Countries all over the world are coming up with mitigation plans, some are locking down cities, while some others are locking the entire populations, albeit these measures are only for the betterment of people, yet they are complaining about these lockdowns though they have means for survival during these tough times, but still people are concerned.

We have been invariably witnessing more brutal forms of death and lockdown since decades in places like Syria, Afghanistan, Iraq, Nigeria, Kashmir, Myanmar and others. I wonder how come the so-called civilized inhabitants of this planet ignore the besieging of innocents in Syria, with children crying for a bit of bread and thousands freezing to death. These painful cries will keep on echoing in the Mediterranean waters for ages.

The ruins of Aleppo and Ghouta have thousands of untold and unheard stories on their walls. Families were torn to bits and pieces with no hope to reunion, but the so-called civilized world hardly gave an ear to their wailings and helplessness, as the mechanical and materialistic inhabitants of the soil have their own petty preferences and vested interests.

Those Syrian children of lesser God soon disappeared from our vision of sympathy for the sake of our economic and political gains. We marked red lines for their help then and now the same lines in other colours are disembarking the basic human existence in many other ways throughout the world.

Today we are locked in a place we all know as home with all modern luxuries, but there are people who just want to visit their mud shacks once before they close their eyes for never to open them again. There are children who don’t know what a home looks like, you may name them as Rohingyas or any other subaltern tribe, but it hardly concerns the 21st century civilized intellectual human being.

Today people are complaining about economic losses due to the pandemic, but there are those who are bombed for reasons unknown from decades.
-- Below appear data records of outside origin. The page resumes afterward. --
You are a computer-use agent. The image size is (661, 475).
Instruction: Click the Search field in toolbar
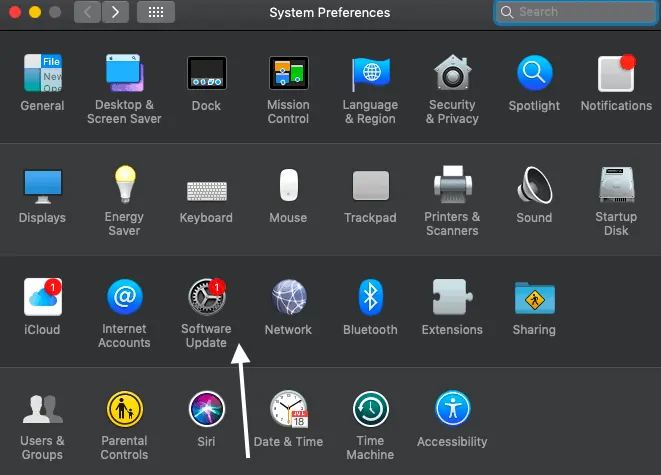click(x=575, y=12)
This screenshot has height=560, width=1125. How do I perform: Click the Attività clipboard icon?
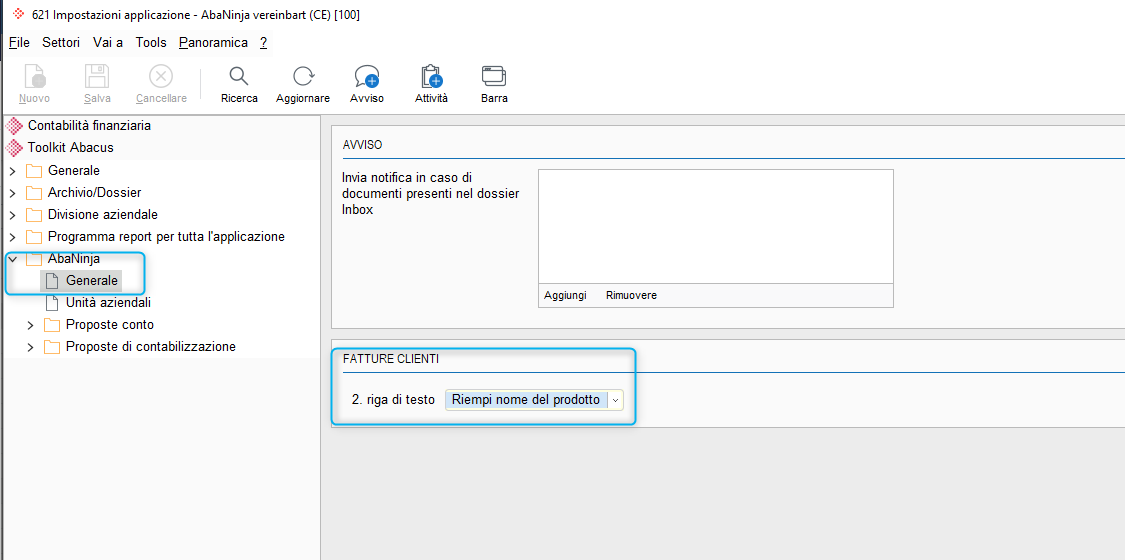point(431,76)
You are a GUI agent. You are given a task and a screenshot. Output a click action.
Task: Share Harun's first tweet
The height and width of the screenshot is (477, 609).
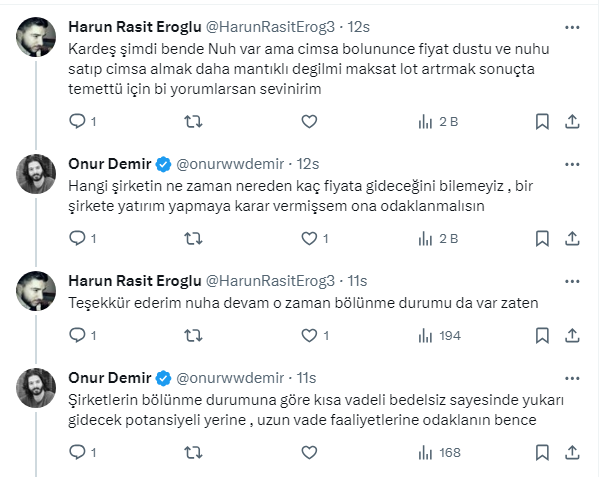pos(572,121)
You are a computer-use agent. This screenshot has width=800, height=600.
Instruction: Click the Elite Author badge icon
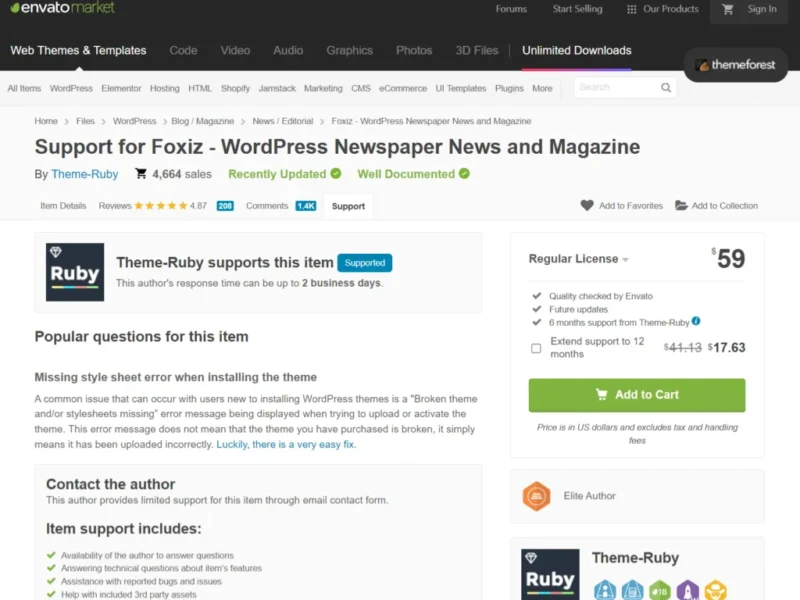click(537, 496)
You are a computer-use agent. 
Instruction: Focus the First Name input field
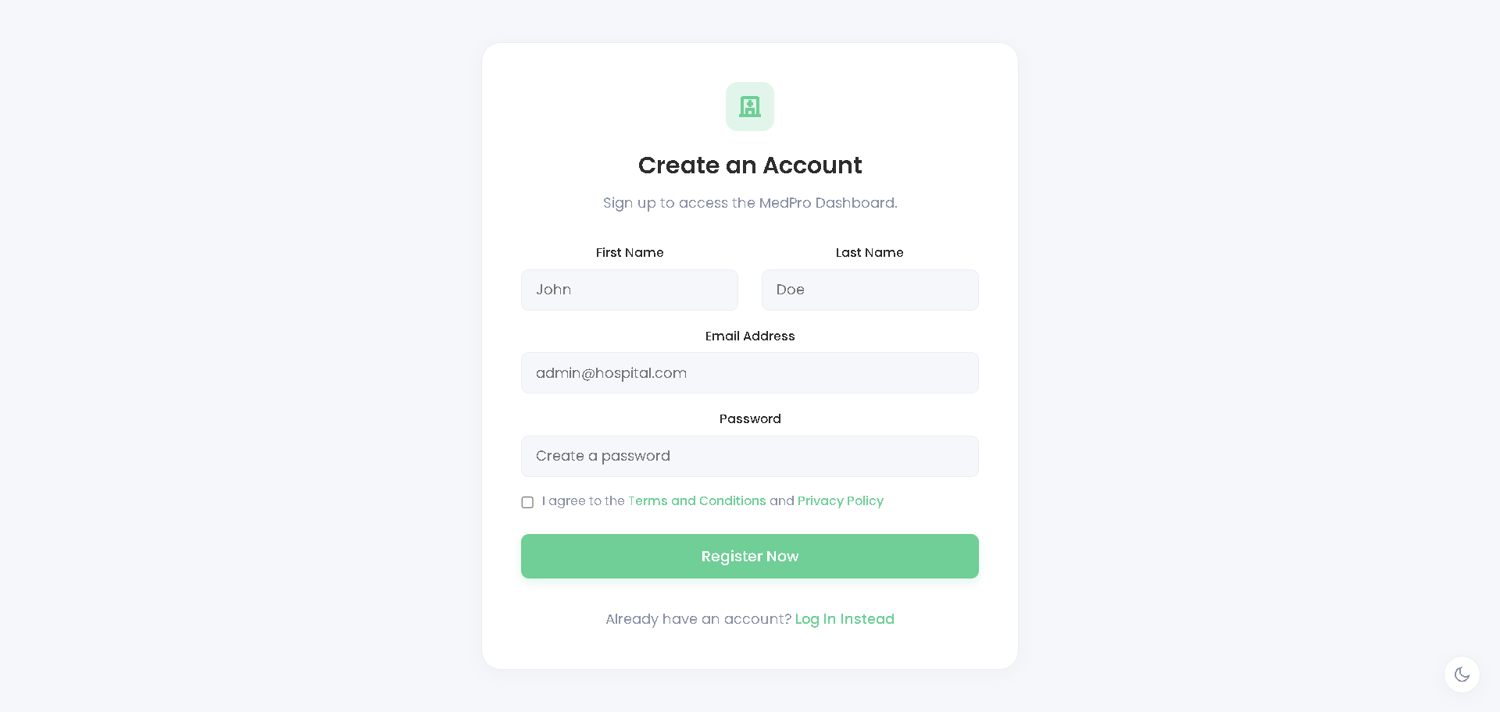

In Afghanistan homes were flattened in a bizarre and insane way taking the inhabitants unaware about the reasons of their annihilation. Behind the snow-clad Himalayan Mountains of Kashmir, trails of redness reverberate every night in almost every home. Somewhere in the south of the valley a mother longs for her disappeared son, while somewhere in the north a sister is sobbing for the return of her brother expecting to decorate her hands with henna. Somewhere in the heart of the melancholy Srinagar city old and fragile are in search of the crutches to hold them straight and support their staggering steps.
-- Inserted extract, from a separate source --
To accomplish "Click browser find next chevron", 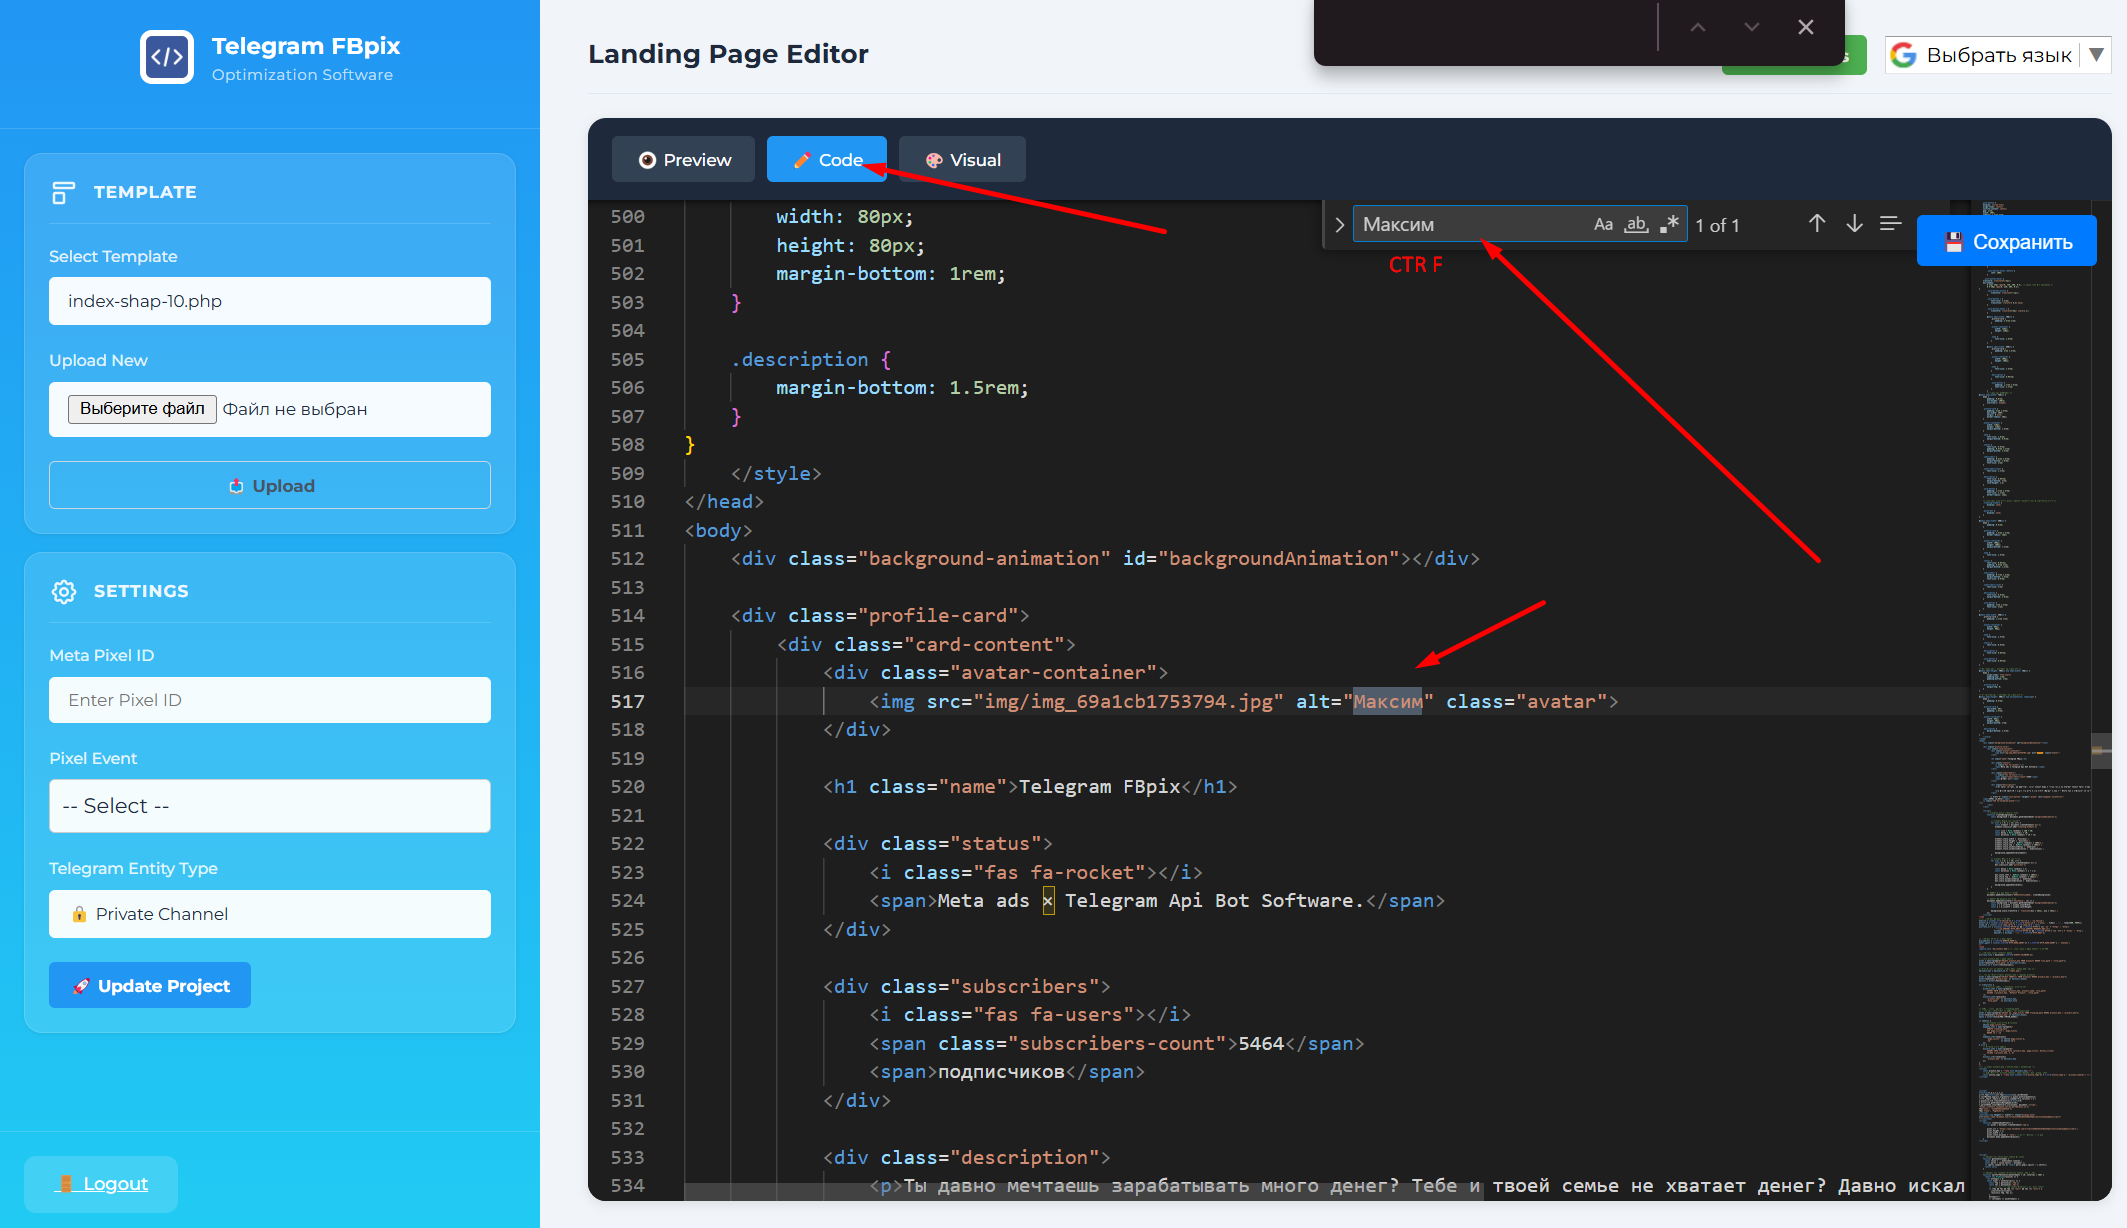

Nowadays, the state establishments are announcing economic packages in terms of cash and food subsidies, yet people are criticizing them at all available levels. We are the same heartless creatures who were never moved by the plight of the African wretched of the earth kids starving to death for the want of food. The collective human consciousness was unmoved by the death of 700000 Syrians, 500000 Afghans, 500000 Iraqis, 120000 Kashmiris and counting. We have seen so much of it that it has now reduced us to a mere callous and cruel entity. This brazen, wild and sub-human attitude drives me to a point where I look at the deaths from the prism of a mathematical figure unable to create the ripples of mourning in my heart.

We are now in a state where death has lost its agonizing tendency to rip apart human body and soul and has attained a mere statistical nature upon which the primetime Television shows have developed a competitive frenzy for their TRPs. There are a plethora of reasons to blame individuals, countries, institutions and associations, but the fact of the matter is that we are failing at the civilization level and this is a collective failure not an individual one.

These dark clouds will vanish soon, emissions will raise, businesses will run as they used to be, flights will resume, children will be back to schools sooner or later, but what I fear is that we may again fail to learn the lesson that nature always wanted us to learn from the various calamities that befell upon us. It is high time we introspect and fathom deep into our conscience and restore the respect and the dignity of the human life before the providence engulfs us without repentance.